__EXERCISE DIRECTIONS__: Each line in the entries below that holds the string "height" must be copied.

__ENTRIES SUPPLIED__:
____________________
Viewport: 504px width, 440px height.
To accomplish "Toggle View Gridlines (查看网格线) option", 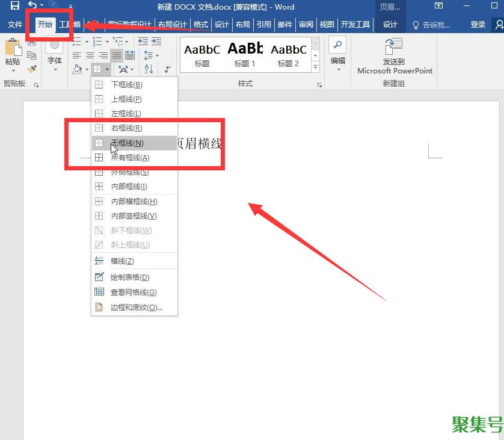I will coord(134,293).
____________________
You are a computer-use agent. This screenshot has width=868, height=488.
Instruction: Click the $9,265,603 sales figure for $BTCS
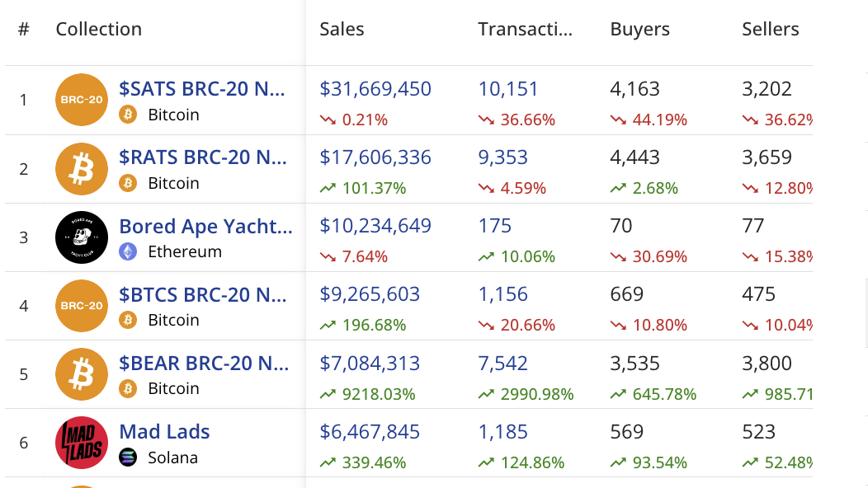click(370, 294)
____________________
__WRITTEN ANSWER__:
Viewport: 504px width, 440px height.
You are a computer-use agent. This screenshot has width=868, height=488.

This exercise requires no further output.